[Dataset items]
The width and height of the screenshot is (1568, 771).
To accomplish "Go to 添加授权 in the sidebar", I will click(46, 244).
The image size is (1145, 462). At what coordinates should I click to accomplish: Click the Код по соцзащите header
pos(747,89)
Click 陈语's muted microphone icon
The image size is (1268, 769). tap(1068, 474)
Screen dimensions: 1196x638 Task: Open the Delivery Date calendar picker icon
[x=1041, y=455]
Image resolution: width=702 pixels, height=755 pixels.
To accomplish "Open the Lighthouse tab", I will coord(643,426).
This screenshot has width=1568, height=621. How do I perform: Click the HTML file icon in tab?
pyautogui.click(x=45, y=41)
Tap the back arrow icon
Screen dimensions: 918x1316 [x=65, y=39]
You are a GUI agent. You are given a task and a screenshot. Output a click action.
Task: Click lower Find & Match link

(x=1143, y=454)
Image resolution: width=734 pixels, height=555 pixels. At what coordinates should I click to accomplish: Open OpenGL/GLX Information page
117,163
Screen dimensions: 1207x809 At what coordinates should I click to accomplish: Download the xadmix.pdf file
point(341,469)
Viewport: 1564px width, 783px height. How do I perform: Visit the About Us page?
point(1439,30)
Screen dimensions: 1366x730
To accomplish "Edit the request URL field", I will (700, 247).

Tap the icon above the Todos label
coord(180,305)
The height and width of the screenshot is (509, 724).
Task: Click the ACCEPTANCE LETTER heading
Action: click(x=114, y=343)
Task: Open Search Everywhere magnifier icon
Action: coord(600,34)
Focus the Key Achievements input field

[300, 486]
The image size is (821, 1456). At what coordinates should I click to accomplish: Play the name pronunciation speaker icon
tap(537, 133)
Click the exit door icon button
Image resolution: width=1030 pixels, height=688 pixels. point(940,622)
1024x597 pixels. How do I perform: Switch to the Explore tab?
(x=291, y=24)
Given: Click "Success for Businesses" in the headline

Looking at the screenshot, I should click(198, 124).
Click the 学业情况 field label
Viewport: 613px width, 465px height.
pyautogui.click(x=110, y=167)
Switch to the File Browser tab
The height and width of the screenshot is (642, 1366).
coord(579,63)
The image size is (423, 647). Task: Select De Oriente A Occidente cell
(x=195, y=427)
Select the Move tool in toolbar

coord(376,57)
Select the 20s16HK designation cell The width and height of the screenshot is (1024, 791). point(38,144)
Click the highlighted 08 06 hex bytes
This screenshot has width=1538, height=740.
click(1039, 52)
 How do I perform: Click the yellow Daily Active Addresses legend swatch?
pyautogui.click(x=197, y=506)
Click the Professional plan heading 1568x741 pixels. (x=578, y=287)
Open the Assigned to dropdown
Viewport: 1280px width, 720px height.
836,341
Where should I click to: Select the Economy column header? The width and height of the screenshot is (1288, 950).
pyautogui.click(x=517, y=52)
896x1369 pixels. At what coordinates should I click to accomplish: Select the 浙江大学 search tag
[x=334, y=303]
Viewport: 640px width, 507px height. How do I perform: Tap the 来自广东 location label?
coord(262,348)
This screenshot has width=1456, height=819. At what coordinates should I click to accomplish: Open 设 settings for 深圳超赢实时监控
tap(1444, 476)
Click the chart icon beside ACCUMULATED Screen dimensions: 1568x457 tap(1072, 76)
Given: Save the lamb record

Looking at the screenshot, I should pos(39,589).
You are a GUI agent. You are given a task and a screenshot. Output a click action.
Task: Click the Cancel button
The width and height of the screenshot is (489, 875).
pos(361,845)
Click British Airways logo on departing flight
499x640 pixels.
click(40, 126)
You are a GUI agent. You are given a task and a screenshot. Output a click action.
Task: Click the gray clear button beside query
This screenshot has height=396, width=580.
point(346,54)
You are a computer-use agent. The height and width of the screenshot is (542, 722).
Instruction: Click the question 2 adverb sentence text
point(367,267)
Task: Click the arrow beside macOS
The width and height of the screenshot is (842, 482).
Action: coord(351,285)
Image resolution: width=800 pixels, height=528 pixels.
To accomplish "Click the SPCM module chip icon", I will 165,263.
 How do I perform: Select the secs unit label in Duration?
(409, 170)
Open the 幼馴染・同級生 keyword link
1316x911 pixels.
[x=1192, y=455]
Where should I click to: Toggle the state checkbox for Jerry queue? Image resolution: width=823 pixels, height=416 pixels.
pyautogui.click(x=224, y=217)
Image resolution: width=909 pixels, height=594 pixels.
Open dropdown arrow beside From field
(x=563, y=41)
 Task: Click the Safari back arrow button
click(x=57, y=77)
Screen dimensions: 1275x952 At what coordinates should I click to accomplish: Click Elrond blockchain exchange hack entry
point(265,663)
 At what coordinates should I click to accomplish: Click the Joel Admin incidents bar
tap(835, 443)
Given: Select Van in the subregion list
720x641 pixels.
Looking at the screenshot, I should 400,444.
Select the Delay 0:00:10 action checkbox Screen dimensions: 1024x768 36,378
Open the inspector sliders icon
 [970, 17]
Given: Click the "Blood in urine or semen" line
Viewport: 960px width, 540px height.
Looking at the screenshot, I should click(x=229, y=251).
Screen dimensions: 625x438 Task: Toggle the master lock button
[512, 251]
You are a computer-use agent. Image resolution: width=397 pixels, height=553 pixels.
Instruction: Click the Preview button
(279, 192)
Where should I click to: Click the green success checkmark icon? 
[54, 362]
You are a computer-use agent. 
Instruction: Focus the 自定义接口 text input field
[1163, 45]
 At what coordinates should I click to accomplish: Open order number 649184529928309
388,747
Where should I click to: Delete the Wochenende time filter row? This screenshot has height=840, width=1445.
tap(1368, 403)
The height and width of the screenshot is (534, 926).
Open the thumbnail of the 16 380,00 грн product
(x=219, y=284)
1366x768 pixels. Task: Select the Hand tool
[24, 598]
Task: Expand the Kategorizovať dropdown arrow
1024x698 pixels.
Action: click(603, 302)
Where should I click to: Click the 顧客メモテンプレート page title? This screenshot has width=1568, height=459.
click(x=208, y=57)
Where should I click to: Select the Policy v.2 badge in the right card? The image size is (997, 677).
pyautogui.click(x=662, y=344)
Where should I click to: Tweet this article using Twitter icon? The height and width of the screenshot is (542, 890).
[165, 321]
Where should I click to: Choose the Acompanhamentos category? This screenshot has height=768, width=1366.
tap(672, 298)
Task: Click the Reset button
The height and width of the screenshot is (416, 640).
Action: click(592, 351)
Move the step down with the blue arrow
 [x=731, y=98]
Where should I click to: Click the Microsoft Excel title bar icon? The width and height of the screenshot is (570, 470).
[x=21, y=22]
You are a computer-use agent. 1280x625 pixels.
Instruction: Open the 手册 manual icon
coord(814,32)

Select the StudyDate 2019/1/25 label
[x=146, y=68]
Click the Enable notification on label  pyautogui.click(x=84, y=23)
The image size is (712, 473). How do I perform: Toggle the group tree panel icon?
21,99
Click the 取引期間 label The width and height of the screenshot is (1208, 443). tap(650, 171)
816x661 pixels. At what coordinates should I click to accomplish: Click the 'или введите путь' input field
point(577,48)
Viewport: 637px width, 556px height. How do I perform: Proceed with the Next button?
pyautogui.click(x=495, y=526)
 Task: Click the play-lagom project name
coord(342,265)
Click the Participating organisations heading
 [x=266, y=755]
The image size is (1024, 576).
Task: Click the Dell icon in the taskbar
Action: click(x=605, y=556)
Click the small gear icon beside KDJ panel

### Aim of the task
Copy every line above that includes the string "will".

### Output below
To accomplish "Go to 添加授权 in the sidebar", I will click(46, 244).
To accomplish "Open the Lighthouse tab", I will coord(643,426).
To accomplish "Edit the request URL field", I will (700, 247).
To accomplish "Click the SPCM module chip icon", I will 165,263.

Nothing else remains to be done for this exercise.